Synopsis

Experiments run in two sessions during Michaelmas (E1a/E1b) and two during Lent (E2a/E2b).  Efforts are made to give students maximum choice and flexibility although it is not always feasible to run all the experiments.

Two weeks is allowed for practical work with a further 9 days for writing the report.  Prior to starting experimental work, students will be given a short briefing from the head of class. They are then expected to work independently, and can carry out experimental work any time when the Part II labs are open 09:00-17:45 (09:00-17:15 Wednesday), during the two week period allowed for practical work.

Experimental Reports

The experimental report should usually be presented in the style of a paper published in a scientific journal. The main text (excluding appendices and abstract) should be concise, 3000 words maximum (excluding references and figure captions). The text should describe and explain the main features of the project, the methods used, results, discussion and conclusions, and should be properly referenced. In addition, there must be an abstract of at most 300 words. Students should refer to the handout ‘Keeping Laboratory Notes and Writing Formal Reports’ for further details about writing experimental reports.

Submission of your report

Upload you report to the TIS. To submit your report, go to the 'My experiments' tab, you will find details on how to submit your work there. You may upload as may copies as you wish up to the deadline. In order to preserve anonymity when your report is looked at by the Part II examiners, your name must not appear on the report itself, but please include the name of the experiment and Head of Class.  

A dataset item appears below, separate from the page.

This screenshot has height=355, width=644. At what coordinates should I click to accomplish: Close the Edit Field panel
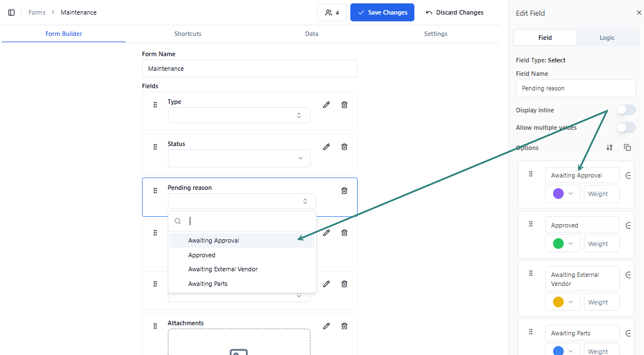pyautogui.click(x=638, y=13)
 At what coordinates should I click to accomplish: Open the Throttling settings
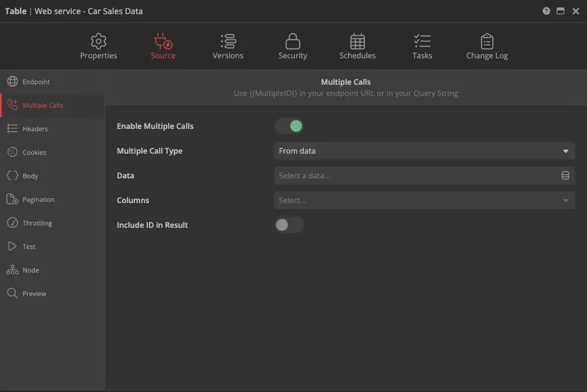37,223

Late Submission of Coursework

The Department of Physics expects students to meet the advertised deadlines for the submission of all coursework, to ensure fairness to all students taking the course and allow prompt marking by the Department. 

In accordance with the University's regulations, work submitted after the advertised deadline will not count towards your final examination mark, unless the Department grants an extension of time on the grounds that there are significant mitigating circumstances.

Students must complete the form available from the teaching webpages, including supporting cases from Tutor and Director of Studies.

In such circumstances, you should submit the work as soon as possible after the deadline.

Before the end of the relevant term, the report will be assessed by the Head of Class, who will then conduct a viva voce examination (typically 30 minutes long). The student will be asked to give a short verbal summary (typically 10 minutes), normally uninterrupted, of the report during the examination. Students should expect to be contacted by the Head of Class shortly after the submission of their report, to arrange the examination.

These Head of Class will write a report to the Part II Examiners and will recommend a mark. These marks are not necessarily final and may be amended by the examiners, who will also look at the report and the Head of Class’s written assessments. After the viva, you will receive a copy of the mark sheet, which will provide feedback on your performance. The marks allocated by the Head of Class are subject to moderation and scaling by the examiners, so the mark you receive may not match the final mark for this piece of work in the College Markbook.

The following guidelines for allocation of marks to Part II experimental reports will be given to the Head of Class.

• Understanding: (30%): of the physical system being measured, and of the experimental design.
• The experiment (40%): how well the work was done, quality of results, discussion of errors.
• Communications skills 1 - Report (20%): Was the report well written and clearly organised, with clear and well balanced arguments, appropriate use of figures, tables and references.
• Communications skills 2 - Viva (10%): Was the student able to summarise the work and respond coherently to questions?

If there are any queries concerning these arrangements, contact, Helen Marshall in the Undergraduate Office (undergraduate-office@phy.cam.ac.uk).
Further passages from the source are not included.